= Břetislav Benda =

Czech sculptor

Břetislav Benda (28 March 1897 – 19 August 1983) was a Czech sculptor, student of Josef Václav Myslbek and member of Mánes Union of Fine Arts from 1923. He was born in Sepekov.

Benda's bronzes often focused on the female body, being one of the few sculptors to focus on this almost exclusively. His architectural sculpture includes interior work at the St. Vitus Cathedral in Prague, the Komerční banka in Náchod (with the architect Pavel Janák) and a relief for a 1935 savings bank in České Budějovice. In 1968, the Council of Czech Jewish Religious Communities commissioned Benda to create a memorial sculpture at the former trade fair building in Prague where most of the Jews of Prague were rounded up by the Nazis and deported to Terezín, onward to Theresienstadt and other concentration camps.

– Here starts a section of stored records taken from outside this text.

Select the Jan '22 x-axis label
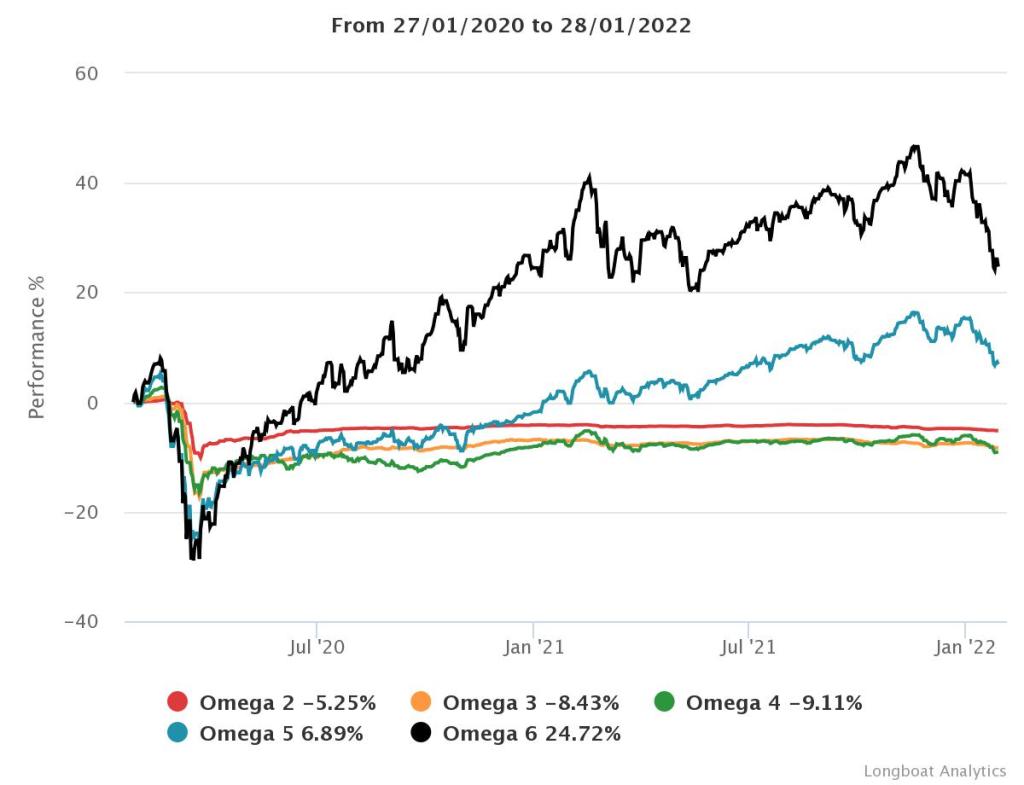This screenshot has width=1024, height=785. pyautogui.click(x=965, y=648)
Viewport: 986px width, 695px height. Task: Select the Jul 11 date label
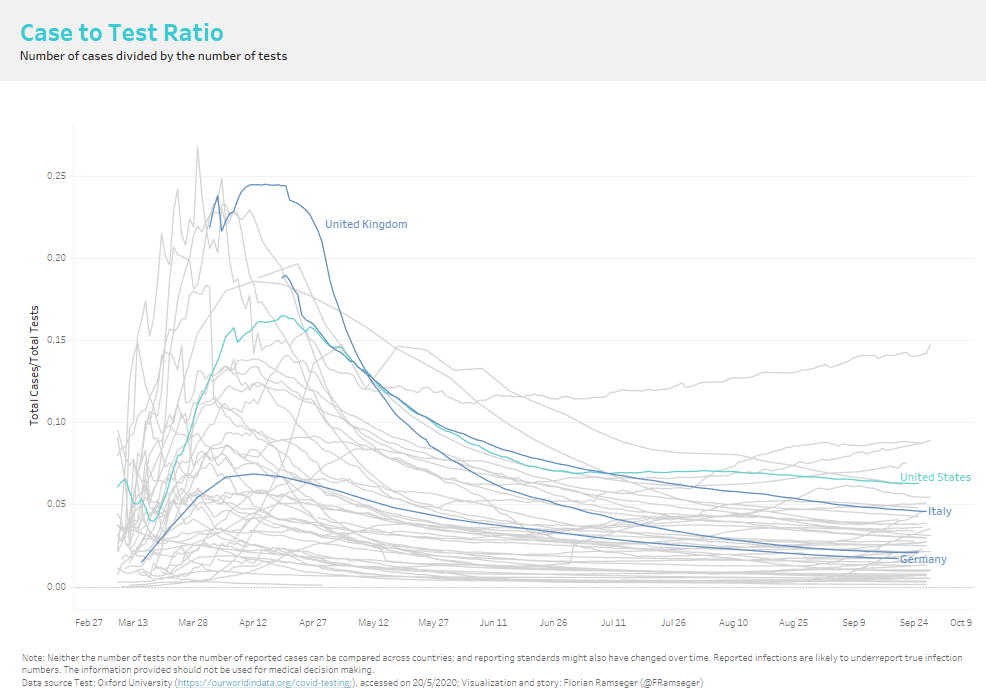coord(613,622)
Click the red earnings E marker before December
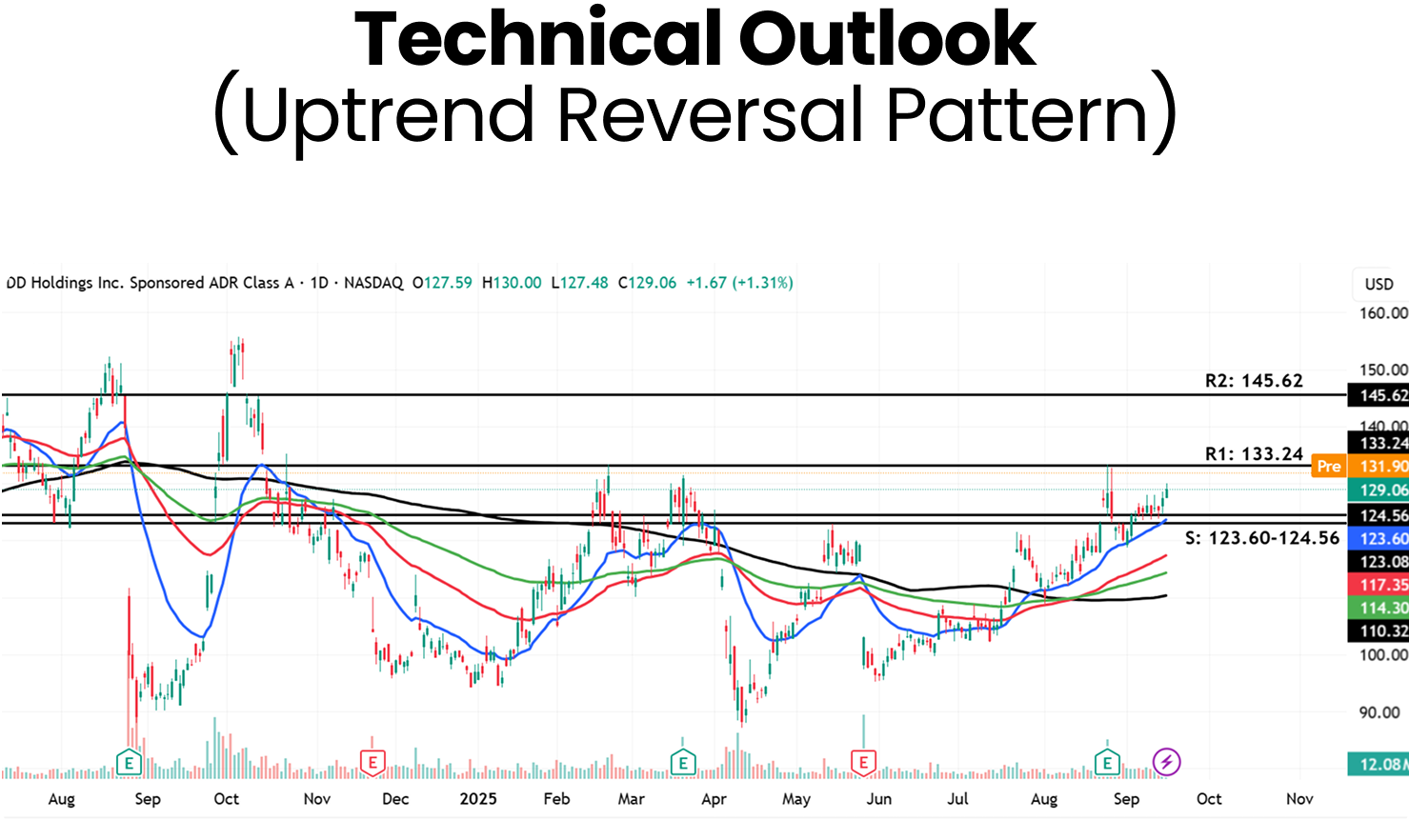 [372, 762]
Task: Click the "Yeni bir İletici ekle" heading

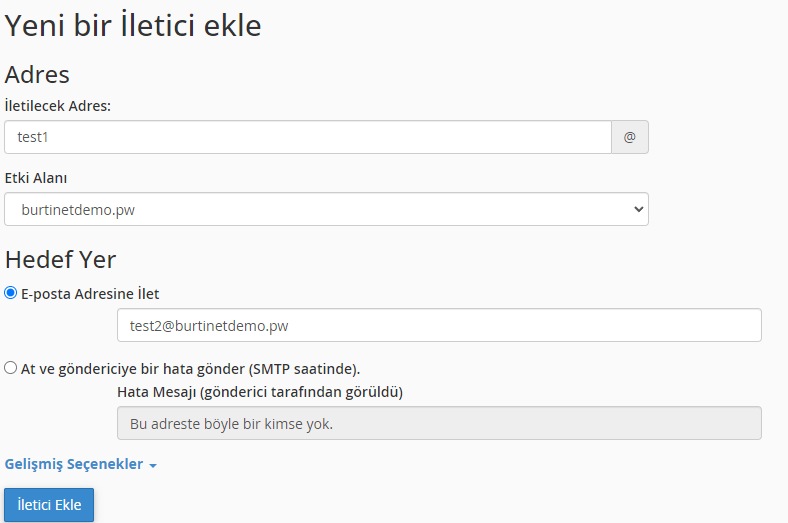Action: [x=133, y=25]
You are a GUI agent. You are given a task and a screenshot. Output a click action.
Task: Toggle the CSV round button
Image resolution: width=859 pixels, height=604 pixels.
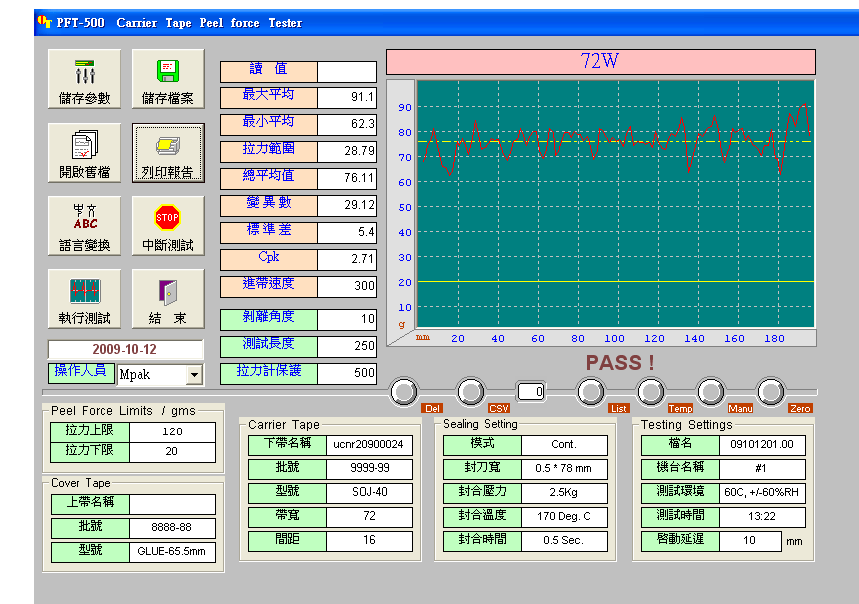click(x=471, y=391)
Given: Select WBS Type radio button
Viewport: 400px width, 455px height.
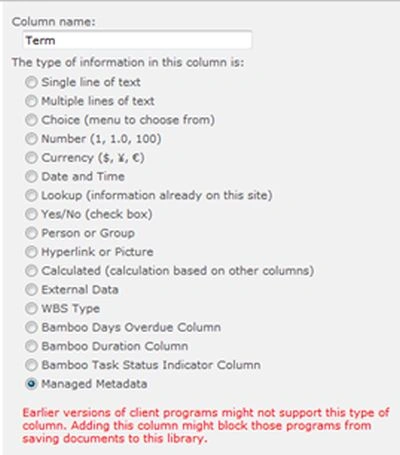Looking at the screenshot, I should pyautogui.click(x=31, y=308).
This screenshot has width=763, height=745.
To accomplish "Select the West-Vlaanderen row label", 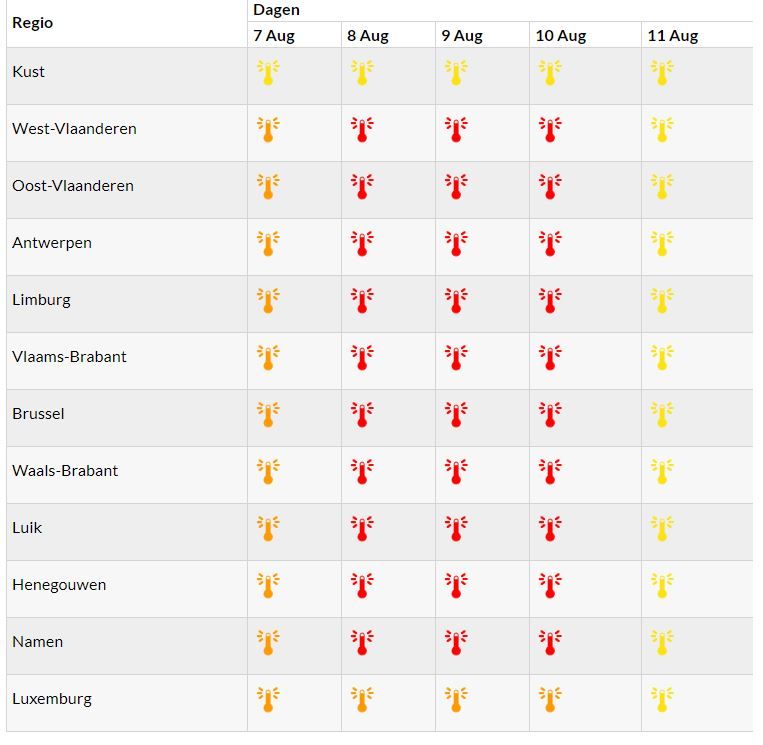I will 74,129.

The three-part sculpture included an inscription describing the function of the building during the Nazi regime, but the sculpture was never unveiled at the site due to government opposition. It was eventually placed in the town of Terezín itself, on the wall of the Theresienstadt fortifications adjacent to the road that leads to the crematorium and Jewish victims' cemetery.

He died in Prague, where he is buried at the Vyšehrad Cemetery.